Muscat: More people are coming forward to be tested for the Human Immunodeficiency Virus (HIV) in Oman, thanks to a long-running government campaign to eliminate the social stigma around the condition.
Data from the Ministry of Health revealed that 150 new cases of HIV/AIDS were recorded among Omanis in 2017, a 5.1 per cent increase compared with 2016. Almost 95 per cent of those who tested positive were male.
The social stigma attached to the condition had traditionally prevented people from coming forward for testing, but a raft of new policies, including the right to anonymity, have helped counter fears.
Statistics from the Voluntary Counselling and Testing Service (VCTS) showed that 201 people visited the VCTS between 2015 and 2017, while 1,056 people took the test in the first two months of 2018, most of them during a Muscat Festival health drive organised by the unit.
“Many patients are afraid of social stigma and of ruining their reputation, so they refuse to receive treatment, and some families even expel the person from the home,” said Hamida Al Shukeiry, a counsellor at the VCTS.
“We are keen to raise awareness in the community and clarify that this is not transmitted through daily interaction with people in the community such as shaking hands and sharing meals and other daily practices,” added Al Shukeiry.
HIV testing is free for all citizens and residents, and there is no need to bring identification as the examination is conducted in strict confidence.
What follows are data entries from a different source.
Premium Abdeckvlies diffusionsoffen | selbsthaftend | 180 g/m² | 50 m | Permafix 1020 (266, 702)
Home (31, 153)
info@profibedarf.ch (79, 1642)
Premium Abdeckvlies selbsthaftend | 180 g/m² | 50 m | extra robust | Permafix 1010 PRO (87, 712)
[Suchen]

The total number of HIV-counselled clients at the VCTS who underwent HIV testing and counselling from January 2015 until February 2018 stood at 1,266.
“Any person who contacts the hotline numbers for an HIV test is given an appointment for the test, and there are four health centres offering HIV check services in Muscat, Al Khoudh, Al Amerat, Quriyat, and Al Khuwair,” said Al Shukeiry.
“The clinics deal with diabetes, hypertension, dermatological, and HIV cases, and all of them are in the communicable diseases department,” she added.
“So, it is not possible to identify the nature of the blood test that a patient visits the clinic for. The client’s privacy and security are assured.”
“No questions will be asked and there is no need to bring an ID card,” she reiterated. “The patient will remain anonymous.”
The first HIV diagnosis in Oman was made in 1984. According to the Ministry of Health, 2,920 Omanis were living with HIV as of 2017, compared with 1,684 in 2016.
The report also showed that the number of reported deaths due to HIV stood at 1,096 since the discovery of the disease in the Sultanate, with 61 of the deaths having occurred in 2016 and 41 in 2015.